We will add a retry behavior in case we hit the API rate limit

In [21]:
system_prompt = "You are a helpful assistant."
user_prompt = "Generate a support question from a W&B user and only the question"

def generate_and_print(system_prompt, user_prompt, n=5):
    messages=[
            {"role": "system", "content": system_prompt},
            {"role": "user", "content": user_prompt},
        ]
    pipe = pipeline(
        'text-generation',
        model=chat_model,
        tokenizer=tokenizer
    )
    generation_args = {
    "max_new_tokens": 100,
    "return_full_text": False,
    "temperature": 0.9,
    "top_p": 0.9,
    "do_sample": True,
    "num_return_sequences": n
    }
    outputs = pipe(messages, **generation_args)
    for ouptut in outputs:
        generation = ouptut['generated_text']
        display(Markdown(generation))
    
generate_and_print(system_prompt, user_prompt)

# Few Shot 

Let's read some user submitted queries from the file `examples.txt`. This file contains multiline questions separated by tabs (`\t`).

In [17]:
# Test if examples.txt is present, download if not
# if not Path("examples.txt").exists():
#     !wget https://raw.githubusercontent.com/wandb/edu/main/llm-apps-course/notebooks/examples.txt

In [18]:
delimiter = "\t" # tab separated queries
with open("examples.txt", "r") as file:
    data = file.read()
    real_queries = data.split(delimiter)

pprint(f"We have {len(real_queries)} real queries:")  
Markdown(f"Sample one: \n\"{random.choice(real_queries)}\"")

'We have 228 real queries:'


We can now use those real user questions to guide our model to produce synthetic questions like those.

In [19]:
def generate_few_shot_prompt(queries, n=3):
    prompt = "Generate a support question from a W&B user and only generate the question.\n" +\
        "Below you will find a few examples of real user queries:\n"
    for _ in range(n):
        prompt += random.choice(queries) + "\n"
    prompt += "Let's start!"
    return prompt

generation_prompt = generate_few_shot_prompt(real_queries)
Markdown(generation_prompt)


OpenAI `Chat` models are really good at following instructions with a few examples.
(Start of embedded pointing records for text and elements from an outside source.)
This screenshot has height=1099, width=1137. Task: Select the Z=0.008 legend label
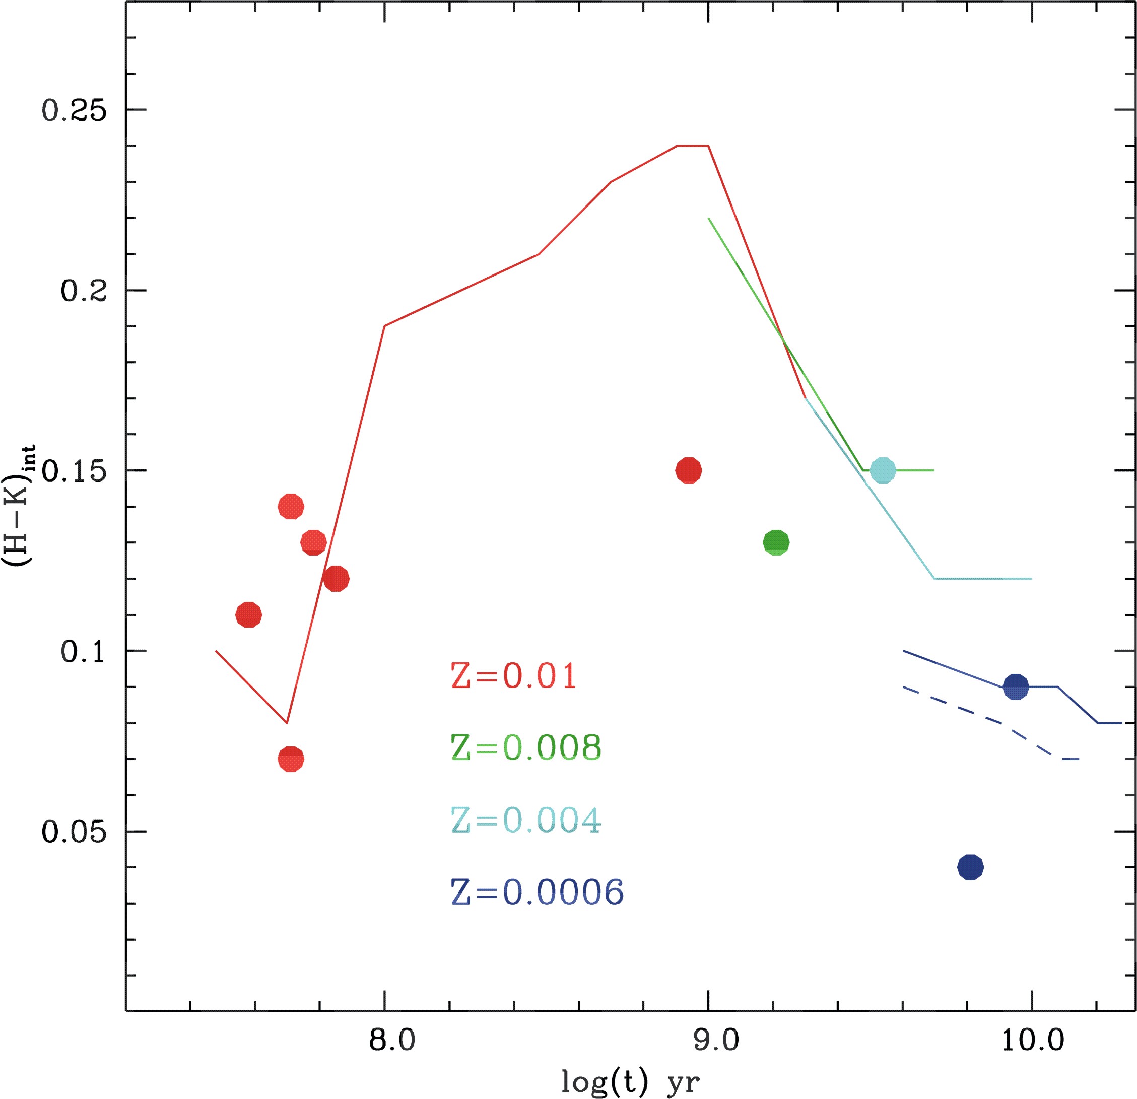(x=526, y=747)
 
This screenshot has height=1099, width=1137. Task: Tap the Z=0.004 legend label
(x=526, y=819)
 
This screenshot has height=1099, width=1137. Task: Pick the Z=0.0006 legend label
(x=537, y=892)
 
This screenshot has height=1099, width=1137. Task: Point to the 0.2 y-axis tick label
(x=85, y=291)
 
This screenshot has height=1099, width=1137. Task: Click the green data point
(x=776, y=543)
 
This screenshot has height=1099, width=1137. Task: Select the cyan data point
(x=883, y=470)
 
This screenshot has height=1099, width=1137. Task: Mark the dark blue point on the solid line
(x=1016, y=687)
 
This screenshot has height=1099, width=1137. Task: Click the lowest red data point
(x=291, y=759)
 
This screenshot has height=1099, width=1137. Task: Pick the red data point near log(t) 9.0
(x=689, y=470)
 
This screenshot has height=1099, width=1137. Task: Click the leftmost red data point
(x=249, y=615)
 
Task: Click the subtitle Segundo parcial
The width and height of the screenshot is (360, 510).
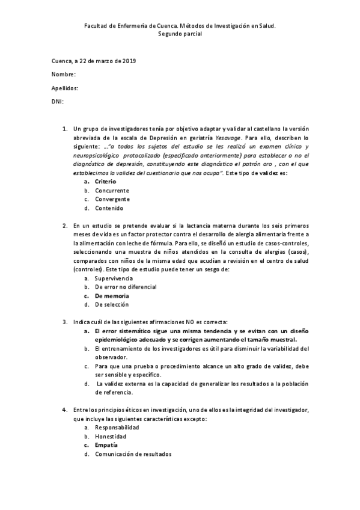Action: click(180, 34)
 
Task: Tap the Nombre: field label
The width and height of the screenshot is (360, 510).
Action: click(64, 75)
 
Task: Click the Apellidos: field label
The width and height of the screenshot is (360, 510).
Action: click(65, 88)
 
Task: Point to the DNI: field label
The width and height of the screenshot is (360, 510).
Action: click(58, 102)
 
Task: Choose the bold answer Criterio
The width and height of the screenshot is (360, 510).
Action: click(105, 182)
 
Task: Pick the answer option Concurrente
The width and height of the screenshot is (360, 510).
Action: click(112, 191)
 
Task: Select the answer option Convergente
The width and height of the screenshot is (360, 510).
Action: click(112, 199)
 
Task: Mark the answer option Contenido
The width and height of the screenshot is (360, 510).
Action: click(109, 208)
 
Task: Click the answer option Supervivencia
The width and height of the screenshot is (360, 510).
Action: click(114, 278)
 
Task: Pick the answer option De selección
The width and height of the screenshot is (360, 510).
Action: click(112, 304)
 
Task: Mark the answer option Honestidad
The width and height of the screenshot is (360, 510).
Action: click(111, 436)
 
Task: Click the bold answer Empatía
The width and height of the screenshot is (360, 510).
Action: click(106, 445)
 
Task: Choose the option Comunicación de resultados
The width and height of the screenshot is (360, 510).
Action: click(133, 454)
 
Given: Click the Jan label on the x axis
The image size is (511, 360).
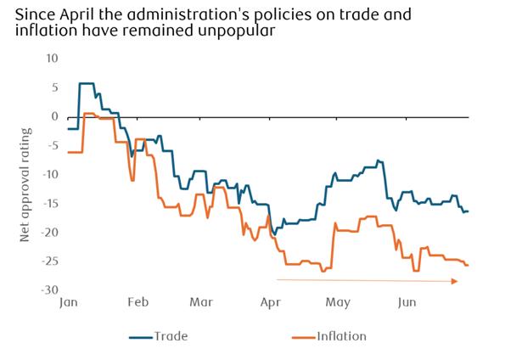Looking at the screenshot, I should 69,301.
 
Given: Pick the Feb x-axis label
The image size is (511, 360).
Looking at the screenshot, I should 138,301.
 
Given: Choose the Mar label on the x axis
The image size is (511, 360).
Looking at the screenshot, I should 201,301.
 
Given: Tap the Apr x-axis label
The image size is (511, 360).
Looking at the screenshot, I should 271,301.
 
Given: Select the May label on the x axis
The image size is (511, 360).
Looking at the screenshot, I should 338,301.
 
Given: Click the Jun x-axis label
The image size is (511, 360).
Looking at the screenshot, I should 407,301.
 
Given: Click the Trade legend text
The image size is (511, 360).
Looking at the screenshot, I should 171,336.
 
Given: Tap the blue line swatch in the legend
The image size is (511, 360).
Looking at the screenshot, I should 139,336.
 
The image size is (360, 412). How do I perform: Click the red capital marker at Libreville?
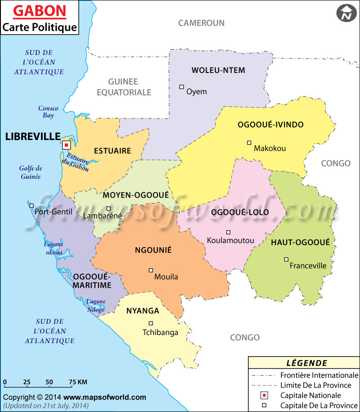click(66, 145)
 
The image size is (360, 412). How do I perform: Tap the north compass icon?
click(345, 13)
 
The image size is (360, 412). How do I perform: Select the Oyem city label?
click(197, 92)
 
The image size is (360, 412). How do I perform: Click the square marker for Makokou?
click(249, 143)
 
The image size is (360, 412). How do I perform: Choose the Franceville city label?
click(308, 266)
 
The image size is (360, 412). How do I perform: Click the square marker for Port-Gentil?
click(32, 205)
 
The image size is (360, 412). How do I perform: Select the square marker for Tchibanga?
click(151, 323)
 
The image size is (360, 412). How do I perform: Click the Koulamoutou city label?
click(230, 240)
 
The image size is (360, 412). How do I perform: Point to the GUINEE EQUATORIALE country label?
click(130, 87)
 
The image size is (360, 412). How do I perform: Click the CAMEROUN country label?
click(201, 23)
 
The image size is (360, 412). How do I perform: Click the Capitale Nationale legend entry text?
click(310, 395)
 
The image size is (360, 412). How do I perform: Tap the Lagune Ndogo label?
click(95, 306)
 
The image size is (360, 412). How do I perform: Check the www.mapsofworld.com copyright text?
click(104, 397)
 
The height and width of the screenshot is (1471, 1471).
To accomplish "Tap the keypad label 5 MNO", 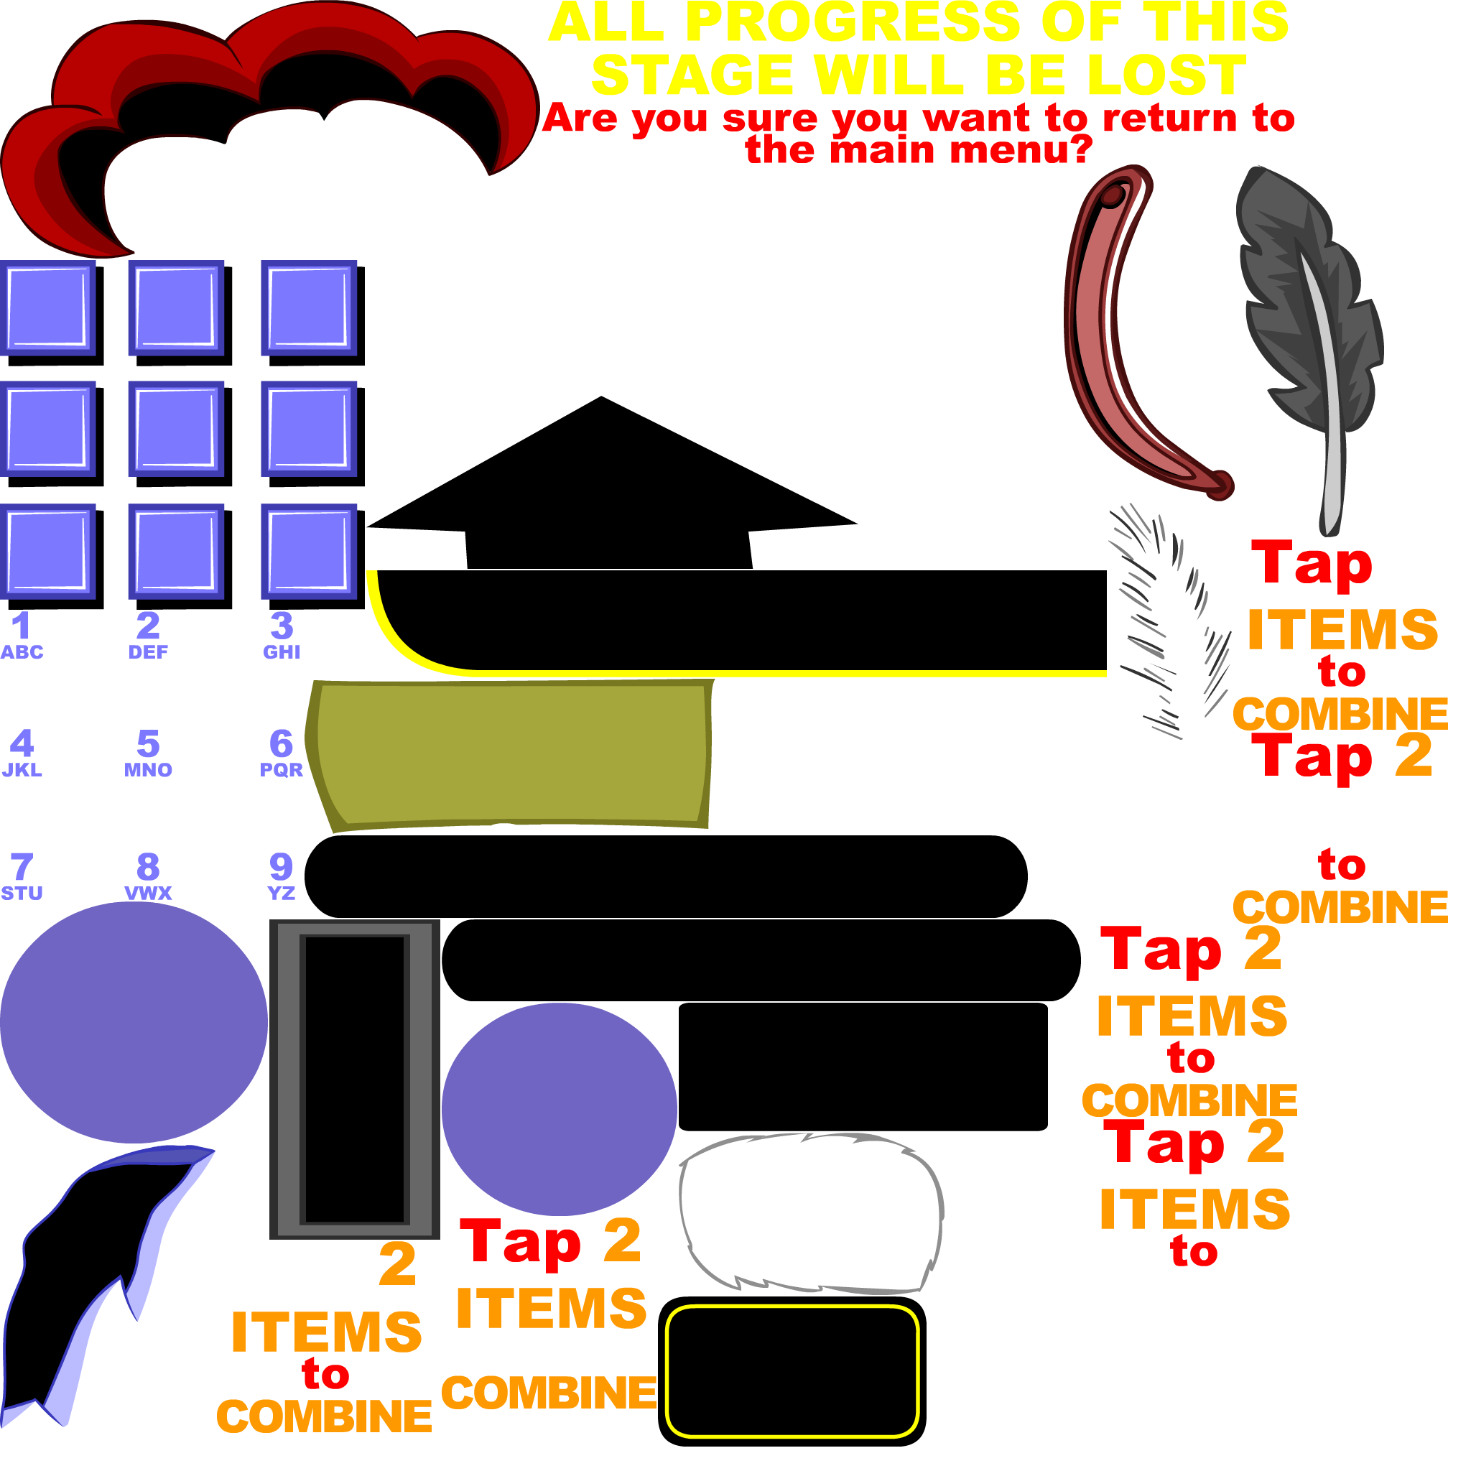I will pos(149,752).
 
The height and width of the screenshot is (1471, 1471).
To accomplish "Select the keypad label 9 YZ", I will pos(281,875).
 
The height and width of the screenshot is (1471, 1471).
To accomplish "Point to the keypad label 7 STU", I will pos(22,876).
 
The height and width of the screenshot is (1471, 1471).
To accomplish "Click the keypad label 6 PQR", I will pos(281,752).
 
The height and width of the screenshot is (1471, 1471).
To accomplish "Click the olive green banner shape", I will pos(510,753).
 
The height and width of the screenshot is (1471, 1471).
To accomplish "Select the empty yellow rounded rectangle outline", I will pos(792,1370).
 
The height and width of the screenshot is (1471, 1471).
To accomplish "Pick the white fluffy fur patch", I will pos(811,1210).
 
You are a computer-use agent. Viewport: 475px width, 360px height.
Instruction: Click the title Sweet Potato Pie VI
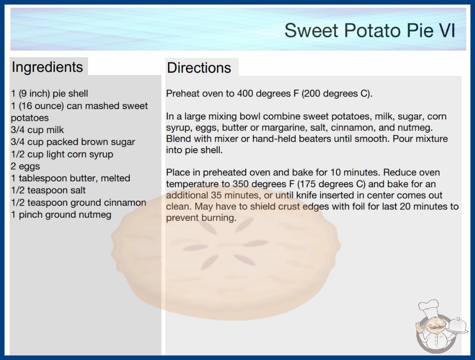point(370,30)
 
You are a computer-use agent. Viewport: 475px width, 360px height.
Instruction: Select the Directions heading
point(199,68)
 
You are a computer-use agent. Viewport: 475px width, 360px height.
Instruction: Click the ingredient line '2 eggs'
point(25,166)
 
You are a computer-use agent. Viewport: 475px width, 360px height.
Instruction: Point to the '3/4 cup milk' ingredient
point(37,130)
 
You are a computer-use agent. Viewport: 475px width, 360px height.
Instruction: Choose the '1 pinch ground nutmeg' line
point(61,215)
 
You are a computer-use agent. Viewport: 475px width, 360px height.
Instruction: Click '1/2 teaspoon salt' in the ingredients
point(48,190)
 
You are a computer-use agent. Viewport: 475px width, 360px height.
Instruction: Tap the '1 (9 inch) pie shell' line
point(49,94)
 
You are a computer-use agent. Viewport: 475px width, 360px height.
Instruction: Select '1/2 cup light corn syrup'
point(62,154)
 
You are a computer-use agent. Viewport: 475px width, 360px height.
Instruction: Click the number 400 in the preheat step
point(245,94)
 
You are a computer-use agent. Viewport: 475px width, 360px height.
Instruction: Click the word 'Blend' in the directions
point(178,139)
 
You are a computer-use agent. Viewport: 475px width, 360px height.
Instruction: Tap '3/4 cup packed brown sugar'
point(73,142)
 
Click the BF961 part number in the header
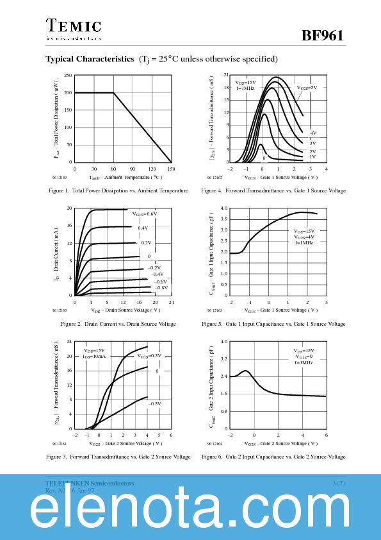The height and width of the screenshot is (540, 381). click(323, 35)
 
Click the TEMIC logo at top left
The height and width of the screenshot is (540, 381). click(73, 26)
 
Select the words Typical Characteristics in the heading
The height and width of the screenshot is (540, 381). click(90, 59)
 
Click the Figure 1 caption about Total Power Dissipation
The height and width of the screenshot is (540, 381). click(118, 190)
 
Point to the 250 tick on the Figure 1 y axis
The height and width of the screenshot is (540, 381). click(67, 75)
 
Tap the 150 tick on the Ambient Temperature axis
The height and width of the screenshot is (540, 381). click(171, 169)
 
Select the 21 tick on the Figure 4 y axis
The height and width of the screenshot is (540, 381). click(226, 75)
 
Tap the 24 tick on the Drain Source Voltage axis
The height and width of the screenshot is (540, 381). click(171, 302)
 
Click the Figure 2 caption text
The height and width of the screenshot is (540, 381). click(118, 324)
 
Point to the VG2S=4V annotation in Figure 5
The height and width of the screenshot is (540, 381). click(304, 237)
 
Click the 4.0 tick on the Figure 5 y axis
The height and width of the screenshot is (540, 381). click(224, 208)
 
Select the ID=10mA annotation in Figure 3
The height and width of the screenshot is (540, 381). click(94, 356)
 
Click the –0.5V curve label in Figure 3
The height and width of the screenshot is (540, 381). click(154, 403)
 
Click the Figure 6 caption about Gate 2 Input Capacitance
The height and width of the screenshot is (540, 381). click(273, 457)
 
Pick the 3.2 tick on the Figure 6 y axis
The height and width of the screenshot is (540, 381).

Let's see how it does here. This is going to use some context from the prompt.

In [22]:
generate_and_print(system_prompt, user_prompt=generation_prompt)

# Add Context & Response

Let's create a function to find all the markdown files in a directory and return it's content and path

In [23]:
# check if directory exists, if not, create it and download the files, e.g if running in colab
# if not os.path.exists("../docs_sample/"):
#   !git clone https://github.com/wandb/edu.git
#   !cp -r edu/llm-apps-course/docs_sample ../

In [25]:
def find_md_files(directory):
    "Find all markdown files in a directory and return their content and path"
    md_files = []
    for file in Path(directory).rglob("*.md"):
        with open(file, 'r', encoding='utf-8') as md_file:
            content = md_file.read()
        md_files.append((file.relative_to(directory), content))
    return md_files

documents = find_md_files('../docs_sample/')
len(documents)

11

Let's check if the documents are not too long for our context window. We need to compute the number of tokens in each document.

In [26]:
# tokenizer = tiktoken.encoding_for_model(MODEL_NAME)
tokens_per_document = [len(tokenizer.encode(document)) for _, document in documents]
pprint(tokens_per_document)

[959, 2058, 3172, 2511, 431, 1518, 3554, 5368, 3009, 671, 1171]


Some of them are too long - instead of using entire documents, we'll extract a random chunk from them

In [27]:
# extract a random chunk from a document
def extract_random_chunk(document, max_tokens=512):
    tokens = tokenizer.encode(document)
    if len(tokens) <= max_tokens:
        return document
    start = random.randint(0, len(tokens) - max_tokens)
    end = start + max_tokens
    return tokenizer.decode(tokens[start:end])

Now, we will use that extracted chunk to create a question that can be answered by the document. This way we can generate questions that our current documentation is capable of answering.

In [28]:
def generate_context_prompt(chunk):
    prompt = "Generate a support question from a W&B user\n" +\
        "The question should be answerable by provided fragment of W&B documentation.\n" +\
        "Below you will find a fragment of W&B documentation:\n" +\
        chunk + "\n" +\
        "Let's start!"
    return prompt

chunk = extract_random_chunk(documents[0][1])
generation_prompt = generate_context_prompt(chunk)

In [29]:
Markdown(generation_prompt)

Let's generate 3 possible questions:

In [30]:
generate_and_print(system_prompt, generation_prompt, n=3)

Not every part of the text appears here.